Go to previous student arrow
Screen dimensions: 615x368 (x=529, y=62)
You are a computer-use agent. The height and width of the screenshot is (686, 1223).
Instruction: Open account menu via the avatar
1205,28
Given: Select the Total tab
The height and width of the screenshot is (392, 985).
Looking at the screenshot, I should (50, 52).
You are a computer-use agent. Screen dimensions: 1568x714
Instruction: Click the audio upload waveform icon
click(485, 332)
...
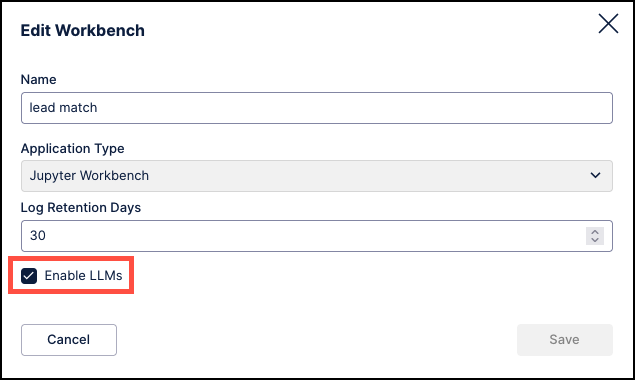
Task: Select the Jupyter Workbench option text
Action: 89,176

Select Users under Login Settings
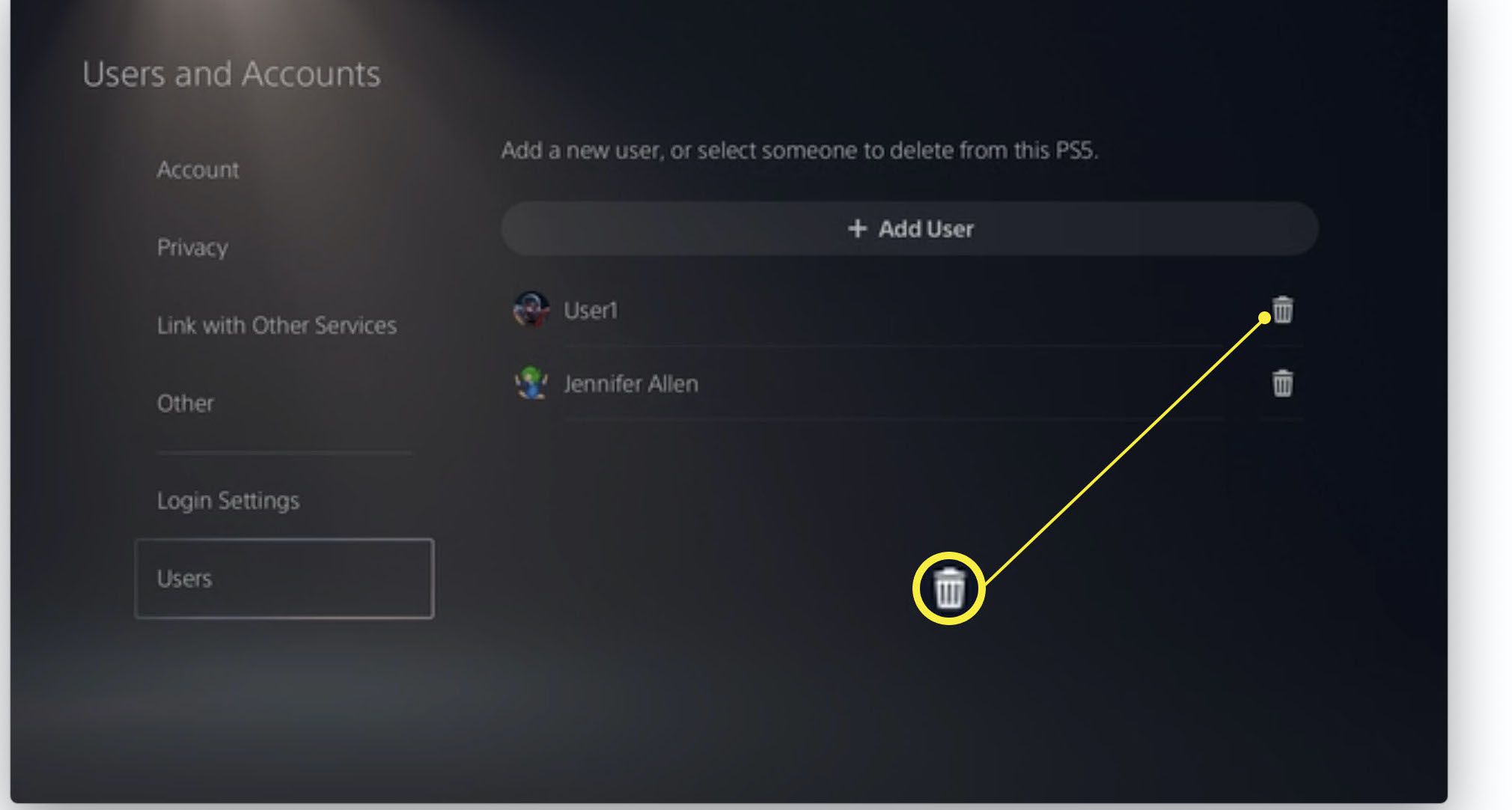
---
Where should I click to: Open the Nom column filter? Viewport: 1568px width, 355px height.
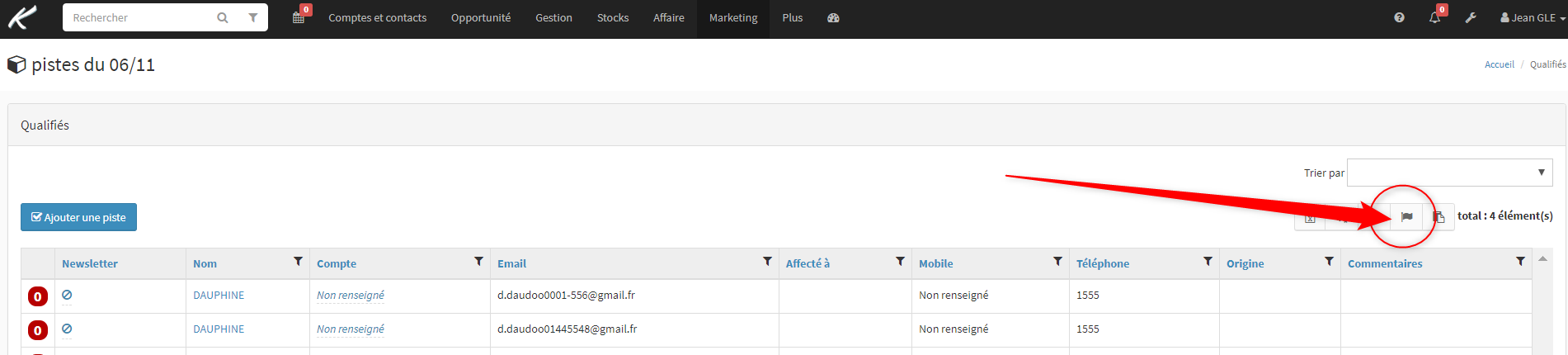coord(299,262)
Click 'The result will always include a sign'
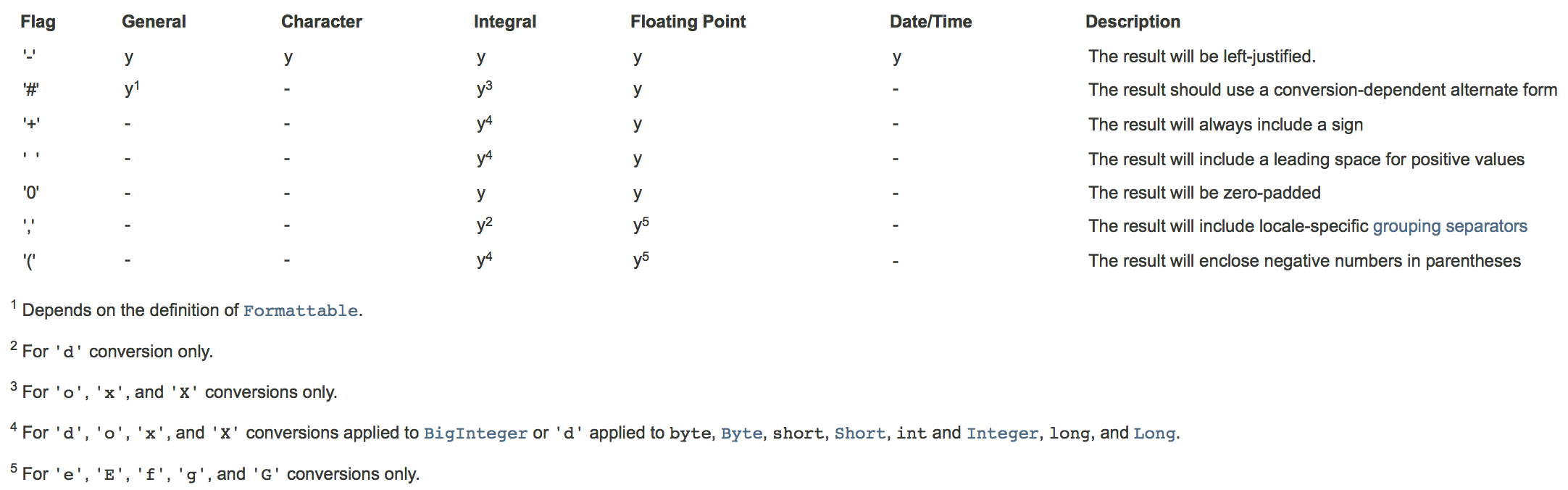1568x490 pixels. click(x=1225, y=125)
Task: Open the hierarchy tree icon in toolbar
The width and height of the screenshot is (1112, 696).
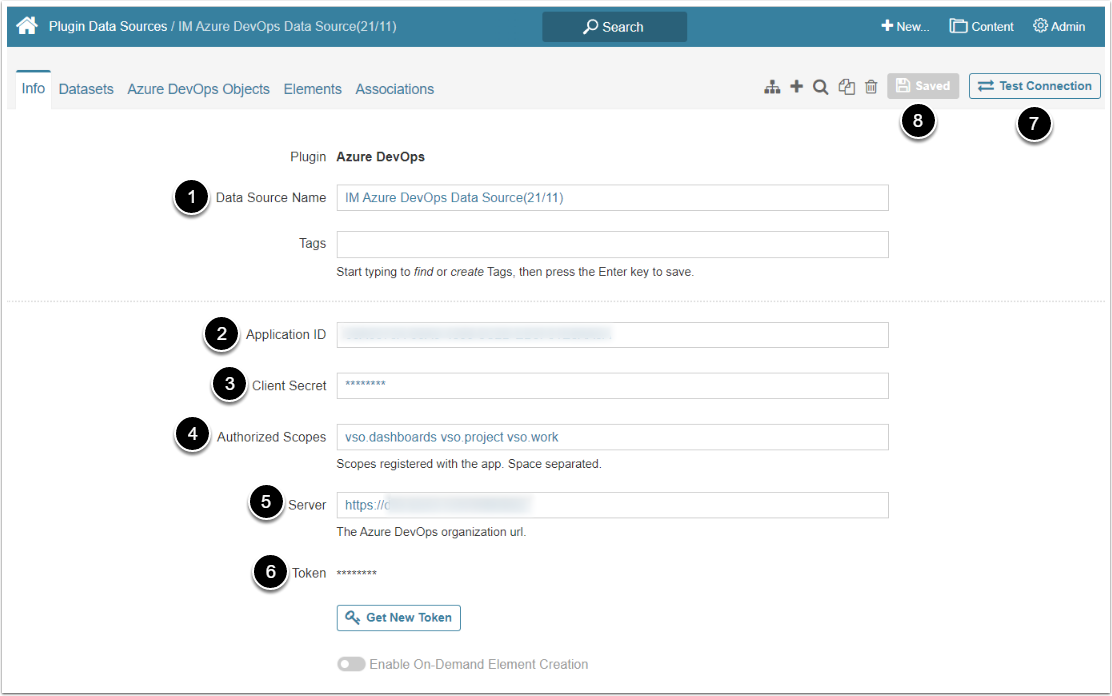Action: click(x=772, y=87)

◆ **WHAT YOU HAVE TO DO**
For each line of the material that includes the word "agent", make a copy.

◆ **TASK OUTPUT**
You are a computer-use agent. The height and width of the screenshot is (686, 1223).
You are a computer-use agent. Screen dimensions: 1568x714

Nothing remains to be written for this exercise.